* **Fragmento del documento**
Las gentes de izquierda tenemos una relación
conflictiva con la memoria. Nos pasamos la vida prometiendo –prometiéndonos–
que no vamos a olvidar.
Se trata por lo común de una memoria que no
es memoria, sino deseo de venganza. Herriak ez du barkatuko («El pueblo
no perdonará»), suele gritarse en Euskadi.
O en Argentina: «Ni olvido ni perdón».
Queremos vengar, sí, pero acabamos olvidando.
No sólo olvidamos nuestros deseos de venganza –tan a menudo imposibles–, sino
también a las víctimas a las que juramos memoria. Y probablemente para bien: el
peso del dolor acumulado podría acabar por resultarnos insoportable.
Hablo en plural, pero la verdad es que no me
siento demasiado concernido por la reflexión. Por alguna razón que desconozco
–y que no vindico–, estoy muy mal dotado para el olvido de las penas.
Yo ya no sé si quiero o no quiero vengar a
Aniano Jiménez, sindicalista cántabro de la HOAC a quien los fascistas arrebataron
la vida de un tiro en Montejurra en 1976 y que murió en mis brazos. Sé que no
lo he olvidado. Recuerdo como si fuera hoy aquel «¡No aviséis a la Policía, que
estoy fichado!», casi tapado por la voz de José Antonio Labordeta, que cantaba
a voz en cuello por los altavoces: «Habrá un día en que todos / al levantar la
vista / veremos una tierra...».
Pobre Aniano.
Del mismo modo, cada vez que paso por la
calle del Padre Larroca, en San Sebastián, junto al bar Iraeta, recuerdo a
Jesús Mari Ripalda, el compañero al que la Policía mató en el curso de una
manifestación contra el proceso de Burgos, en 1970.
Hubo allí en tiempos una placa conmemorativa.
Ya no está.
No me hace falta.

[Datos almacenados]
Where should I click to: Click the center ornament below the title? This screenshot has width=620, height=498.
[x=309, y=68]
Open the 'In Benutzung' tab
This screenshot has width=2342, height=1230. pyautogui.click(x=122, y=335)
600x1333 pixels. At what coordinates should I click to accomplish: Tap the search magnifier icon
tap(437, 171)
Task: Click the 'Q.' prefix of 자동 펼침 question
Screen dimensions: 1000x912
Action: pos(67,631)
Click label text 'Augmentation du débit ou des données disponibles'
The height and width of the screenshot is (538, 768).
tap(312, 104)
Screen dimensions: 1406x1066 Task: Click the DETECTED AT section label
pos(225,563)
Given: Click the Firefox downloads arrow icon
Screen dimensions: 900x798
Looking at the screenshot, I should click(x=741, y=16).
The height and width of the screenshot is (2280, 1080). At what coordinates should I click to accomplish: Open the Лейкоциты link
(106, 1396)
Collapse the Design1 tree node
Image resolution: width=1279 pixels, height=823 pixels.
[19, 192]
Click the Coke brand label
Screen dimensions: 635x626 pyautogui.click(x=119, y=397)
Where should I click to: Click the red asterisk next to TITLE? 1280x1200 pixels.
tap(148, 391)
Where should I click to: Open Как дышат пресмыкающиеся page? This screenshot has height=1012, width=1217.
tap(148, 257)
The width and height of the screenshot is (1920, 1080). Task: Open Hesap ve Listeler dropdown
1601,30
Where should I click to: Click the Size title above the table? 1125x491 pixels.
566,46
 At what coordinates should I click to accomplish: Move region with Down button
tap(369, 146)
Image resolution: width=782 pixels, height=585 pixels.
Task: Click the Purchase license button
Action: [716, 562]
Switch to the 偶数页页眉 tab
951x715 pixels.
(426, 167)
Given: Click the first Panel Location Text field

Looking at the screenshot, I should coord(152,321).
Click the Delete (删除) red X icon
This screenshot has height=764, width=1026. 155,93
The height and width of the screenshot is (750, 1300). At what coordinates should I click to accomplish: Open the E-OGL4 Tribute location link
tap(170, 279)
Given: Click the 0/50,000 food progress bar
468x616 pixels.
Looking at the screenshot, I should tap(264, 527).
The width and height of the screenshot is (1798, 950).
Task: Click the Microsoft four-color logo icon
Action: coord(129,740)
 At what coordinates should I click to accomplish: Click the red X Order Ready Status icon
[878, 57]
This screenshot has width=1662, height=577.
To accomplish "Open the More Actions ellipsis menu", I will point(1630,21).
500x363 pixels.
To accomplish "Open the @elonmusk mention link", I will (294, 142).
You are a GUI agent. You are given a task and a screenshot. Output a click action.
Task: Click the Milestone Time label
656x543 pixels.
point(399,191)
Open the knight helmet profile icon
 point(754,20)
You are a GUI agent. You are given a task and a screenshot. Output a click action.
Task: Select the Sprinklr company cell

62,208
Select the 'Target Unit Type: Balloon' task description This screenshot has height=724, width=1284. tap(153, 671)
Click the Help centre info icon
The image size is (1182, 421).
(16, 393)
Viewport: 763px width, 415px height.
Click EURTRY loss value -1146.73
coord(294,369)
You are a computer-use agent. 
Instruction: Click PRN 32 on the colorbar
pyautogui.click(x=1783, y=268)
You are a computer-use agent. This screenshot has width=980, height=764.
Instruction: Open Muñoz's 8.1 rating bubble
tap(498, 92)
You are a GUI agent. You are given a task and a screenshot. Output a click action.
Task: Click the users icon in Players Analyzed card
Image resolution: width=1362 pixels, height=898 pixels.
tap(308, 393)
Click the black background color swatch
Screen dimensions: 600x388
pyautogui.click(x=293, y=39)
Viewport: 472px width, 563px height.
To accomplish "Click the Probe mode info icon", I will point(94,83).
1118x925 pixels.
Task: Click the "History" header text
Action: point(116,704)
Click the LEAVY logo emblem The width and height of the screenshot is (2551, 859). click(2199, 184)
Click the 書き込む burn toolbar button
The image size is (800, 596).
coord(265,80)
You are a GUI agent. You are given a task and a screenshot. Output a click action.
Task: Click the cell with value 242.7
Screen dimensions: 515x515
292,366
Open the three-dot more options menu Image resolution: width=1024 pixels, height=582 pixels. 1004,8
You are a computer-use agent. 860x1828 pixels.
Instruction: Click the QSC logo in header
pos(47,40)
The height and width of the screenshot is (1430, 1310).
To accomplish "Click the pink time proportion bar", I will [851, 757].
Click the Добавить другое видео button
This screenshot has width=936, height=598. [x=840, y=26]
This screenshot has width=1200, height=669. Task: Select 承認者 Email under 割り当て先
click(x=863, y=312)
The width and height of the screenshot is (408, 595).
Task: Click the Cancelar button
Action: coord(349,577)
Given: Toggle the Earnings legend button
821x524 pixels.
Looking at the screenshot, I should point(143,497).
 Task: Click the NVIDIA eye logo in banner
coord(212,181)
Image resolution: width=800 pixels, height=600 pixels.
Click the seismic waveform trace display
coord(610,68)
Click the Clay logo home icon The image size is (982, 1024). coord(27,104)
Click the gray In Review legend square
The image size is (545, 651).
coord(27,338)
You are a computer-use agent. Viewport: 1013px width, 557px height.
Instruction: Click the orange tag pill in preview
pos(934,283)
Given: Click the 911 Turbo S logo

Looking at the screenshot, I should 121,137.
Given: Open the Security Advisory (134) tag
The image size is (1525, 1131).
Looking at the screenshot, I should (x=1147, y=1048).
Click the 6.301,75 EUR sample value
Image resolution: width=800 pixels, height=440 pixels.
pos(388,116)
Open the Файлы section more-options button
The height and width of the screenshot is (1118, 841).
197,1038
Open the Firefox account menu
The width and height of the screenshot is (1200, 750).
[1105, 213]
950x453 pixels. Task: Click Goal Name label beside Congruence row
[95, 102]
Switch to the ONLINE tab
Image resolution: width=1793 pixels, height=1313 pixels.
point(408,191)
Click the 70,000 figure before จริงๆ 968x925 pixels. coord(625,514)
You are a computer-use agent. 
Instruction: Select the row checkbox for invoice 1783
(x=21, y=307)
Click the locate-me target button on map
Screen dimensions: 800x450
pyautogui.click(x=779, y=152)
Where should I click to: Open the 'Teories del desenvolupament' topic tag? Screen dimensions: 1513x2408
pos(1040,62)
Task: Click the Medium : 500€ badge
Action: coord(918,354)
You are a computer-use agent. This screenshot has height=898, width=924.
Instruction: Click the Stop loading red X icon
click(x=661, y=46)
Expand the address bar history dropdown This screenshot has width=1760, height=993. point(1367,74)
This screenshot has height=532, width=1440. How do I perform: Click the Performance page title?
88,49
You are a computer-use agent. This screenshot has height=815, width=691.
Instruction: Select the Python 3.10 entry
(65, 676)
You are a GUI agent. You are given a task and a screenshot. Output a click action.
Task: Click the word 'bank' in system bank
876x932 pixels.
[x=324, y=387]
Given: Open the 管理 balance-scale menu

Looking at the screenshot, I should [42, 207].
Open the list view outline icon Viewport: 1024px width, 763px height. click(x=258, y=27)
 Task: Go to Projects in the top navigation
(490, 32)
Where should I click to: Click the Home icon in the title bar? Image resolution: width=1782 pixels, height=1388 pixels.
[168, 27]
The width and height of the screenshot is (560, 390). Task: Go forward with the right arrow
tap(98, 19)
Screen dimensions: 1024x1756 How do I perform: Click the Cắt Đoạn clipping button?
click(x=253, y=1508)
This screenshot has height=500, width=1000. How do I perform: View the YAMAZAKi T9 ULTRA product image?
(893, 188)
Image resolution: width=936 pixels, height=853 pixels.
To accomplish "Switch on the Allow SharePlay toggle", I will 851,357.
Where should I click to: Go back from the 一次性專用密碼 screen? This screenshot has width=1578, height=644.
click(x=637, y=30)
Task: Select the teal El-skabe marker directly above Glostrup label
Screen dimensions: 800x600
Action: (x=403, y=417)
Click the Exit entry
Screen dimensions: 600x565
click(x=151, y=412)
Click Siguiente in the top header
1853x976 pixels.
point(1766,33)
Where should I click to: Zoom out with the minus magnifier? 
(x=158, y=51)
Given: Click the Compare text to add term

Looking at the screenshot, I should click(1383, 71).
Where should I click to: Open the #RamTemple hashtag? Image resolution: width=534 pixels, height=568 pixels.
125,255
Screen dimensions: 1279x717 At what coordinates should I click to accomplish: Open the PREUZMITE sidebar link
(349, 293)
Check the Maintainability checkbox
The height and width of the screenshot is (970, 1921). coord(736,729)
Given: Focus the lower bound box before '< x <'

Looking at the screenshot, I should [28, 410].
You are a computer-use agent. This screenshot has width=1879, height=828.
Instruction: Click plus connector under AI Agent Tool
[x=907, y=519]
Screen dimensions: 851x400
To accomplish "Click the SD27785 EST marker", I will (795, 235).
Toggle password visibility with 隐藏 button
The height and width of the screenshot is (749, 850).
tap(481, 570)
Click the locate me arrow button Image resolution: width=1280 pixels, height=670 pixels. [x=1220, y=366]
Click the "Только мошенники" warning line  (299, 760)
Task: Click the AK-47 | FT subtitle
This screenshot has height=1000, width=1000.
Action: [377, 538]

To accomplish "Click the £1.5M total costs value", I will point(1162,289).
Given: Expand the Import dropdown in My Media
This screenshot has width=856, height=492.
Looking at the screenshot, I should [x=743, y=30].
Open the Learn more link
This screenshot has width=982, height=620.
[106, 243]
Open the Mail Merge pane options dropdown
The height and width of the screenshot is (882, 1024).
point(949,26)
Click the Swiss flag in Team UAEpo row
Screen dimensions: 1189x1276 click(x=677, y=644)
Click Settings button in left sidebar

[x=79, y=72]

* **Ejercicios**
• a. Resume en dos oraciones el fragmento sobre la memoria.
• b. Cambia, por favor, el pasaje del fragmento sobre la memoria que empieza en "No sólo olvidamos" y termina en "de las penas.", poniendo "muertos" donde dice "víctimas".
• c. En el fragmento sobre la memoria, ¿quién cantaba por los altavoces cuando murió Aniano Jiménez?
Para resolver, basta con el fragmento sobre la memoria, sin recurrir al listado.

* **Soluciones por ejercicio**
• a. Según el fragmento, la gente de izquierda promete no olvidar, pero esa memoria suele ser deseo de venganza y termina olvidando tanto la venganza como a las víctimas. Quien escribe, en cambio, dice estar mal dotado para olvidar y recuerda a Aniano Jiménez, muerto de un tiro en Montejurra en 1976, y a Jesús Mari Ripalda, muerto a manos de la Policía en San Sebastián en 1970.

• b.
No sólo olvidamos nuestros deseos de venganza –tan a menudo imposibles–, sino
también a las muertos a las que juramos memoria. Y probablemente para bien: el
peso del dolor acumulado podría acabar por resultarnos insoportable.
Hablo en plural, pero la verdad es que no me
siento demasiado concernido por la reflexión. Por alguna razón que desconozco
–y que no vindico–, estoy muy mal dotado para el olvido de las penas.

• c. José Antonio Labordeta.